INSTRUCTIONS FOR THE TASK: From the data below, retype exactly the lines starting with the one that contains "You are a computer-use" and ending with the one that contains "Instruction: Click the", both included.

RECORD EXCERPTS:
****************************************
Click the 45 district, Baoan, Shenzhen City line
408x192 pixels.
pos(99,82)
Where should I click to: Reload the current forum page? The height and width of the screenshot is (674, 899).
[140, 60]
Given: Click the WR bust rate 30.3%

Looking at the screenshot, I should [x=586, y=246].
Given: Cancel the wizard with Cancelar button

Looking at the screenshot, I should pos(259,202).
****************************************
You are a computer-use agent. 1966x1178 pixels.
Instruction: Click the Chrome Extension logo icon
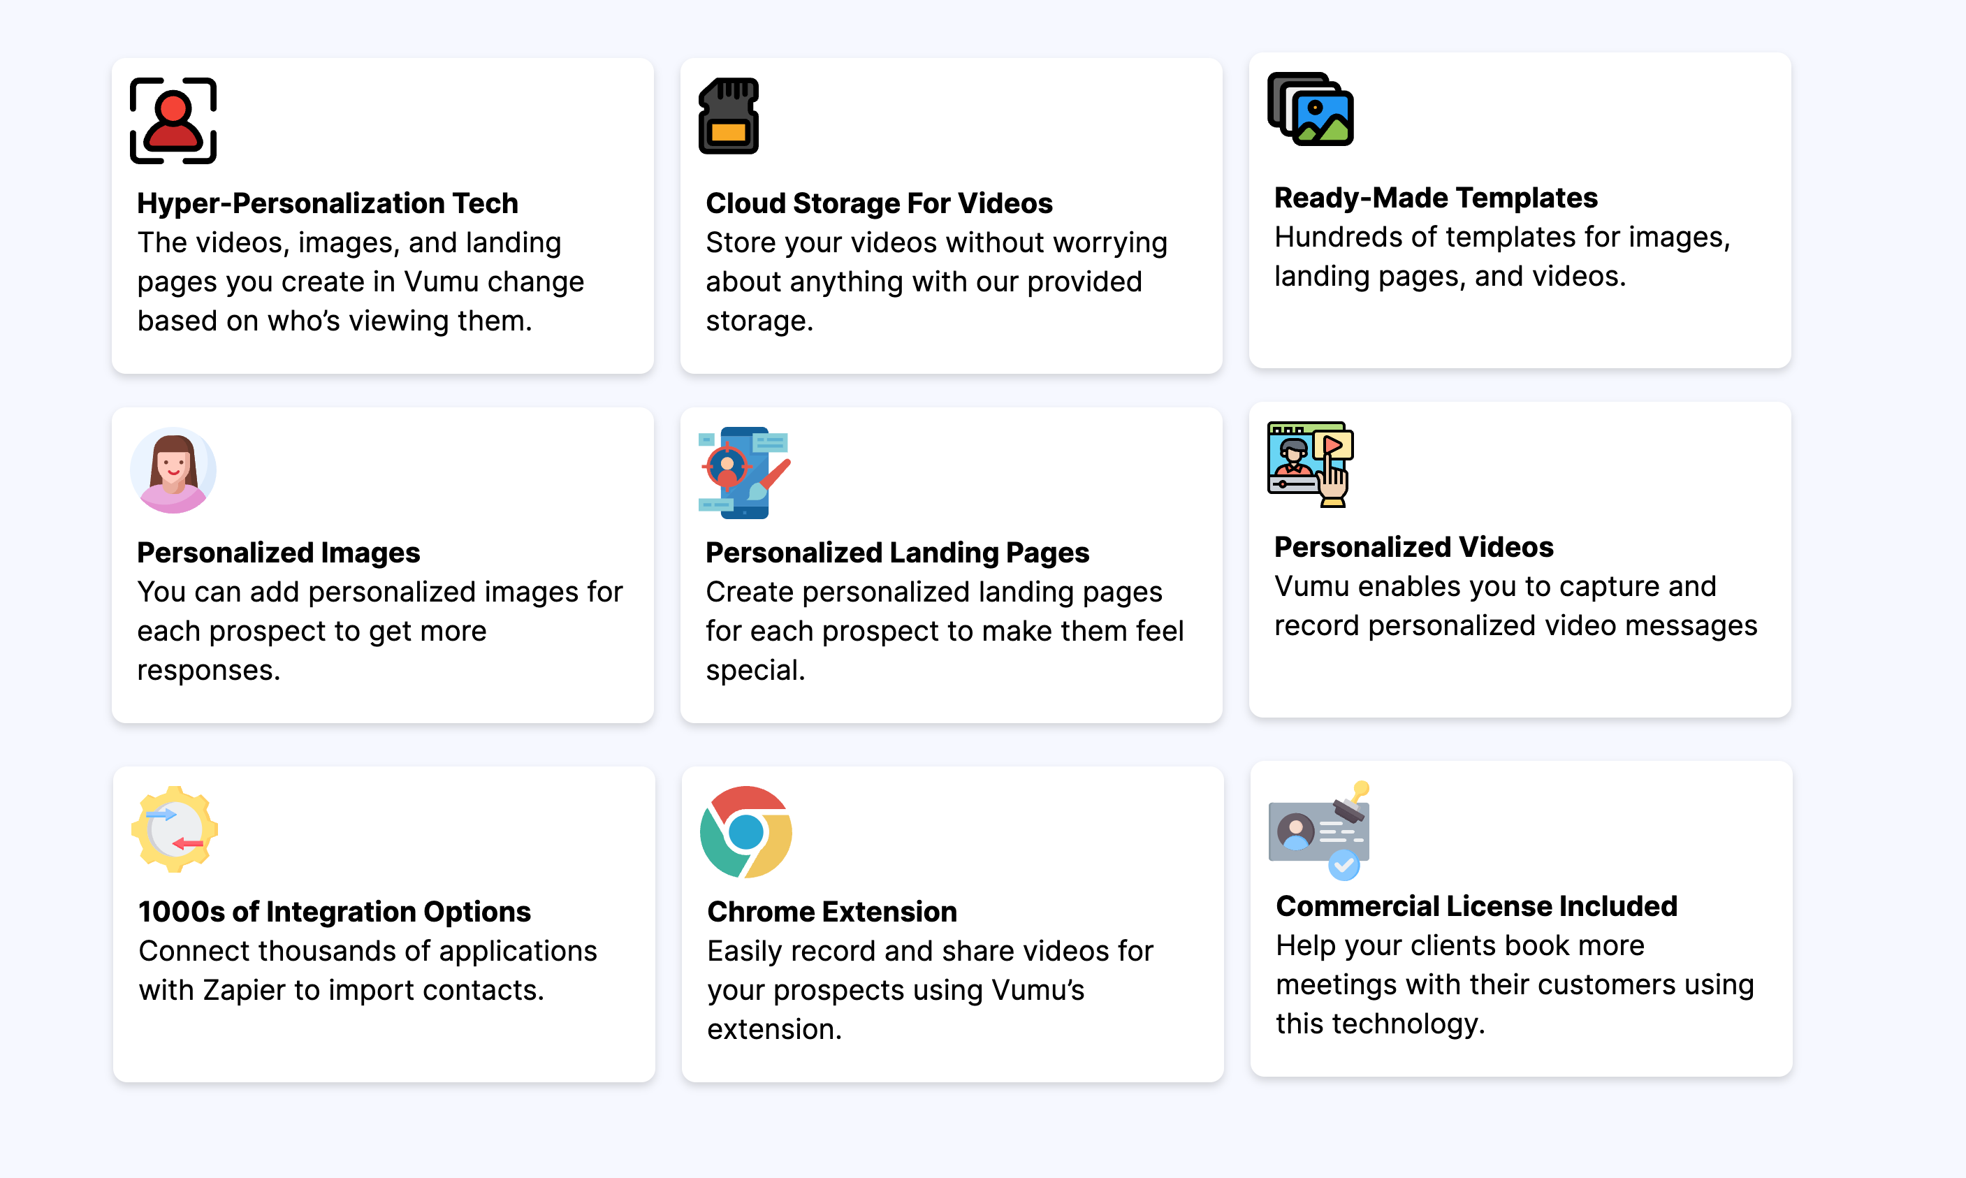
****************************************
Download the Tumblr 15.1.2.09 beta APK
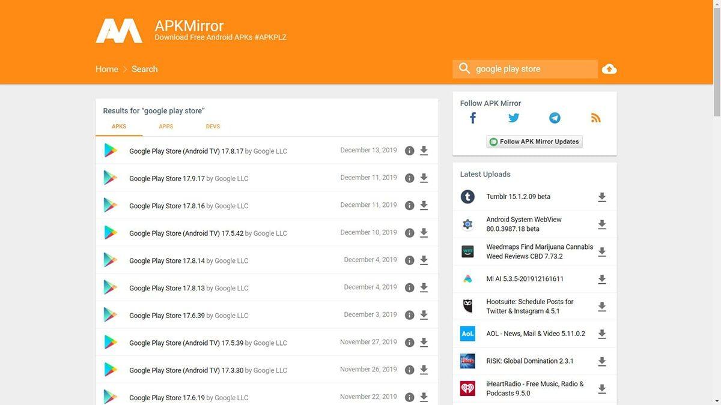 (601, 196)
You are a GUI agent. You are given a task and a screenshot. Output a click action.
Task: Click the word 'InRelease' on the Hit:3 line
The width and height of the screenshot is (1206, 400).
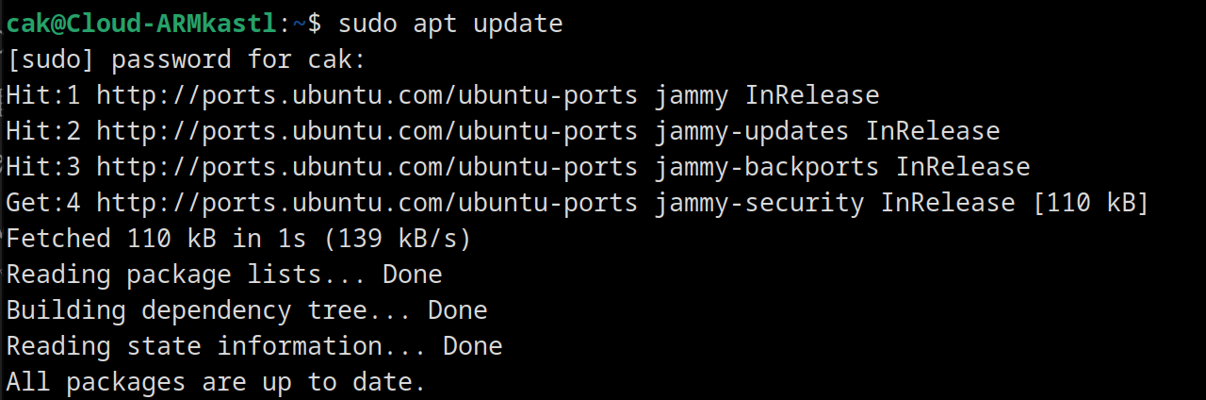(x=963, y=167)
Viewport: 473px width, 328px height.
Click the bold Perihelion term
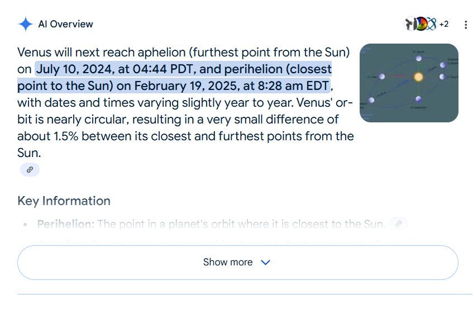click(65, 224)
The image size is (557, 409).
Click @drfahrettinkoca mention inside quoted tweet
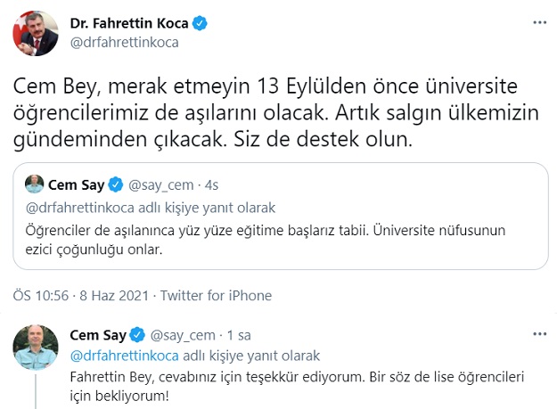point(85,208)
****************************************
REPLY TO THE TASK:
You are a computer-use agent. 1966x1178 pixels.
Instruction: Click the Chrome Extension logo icon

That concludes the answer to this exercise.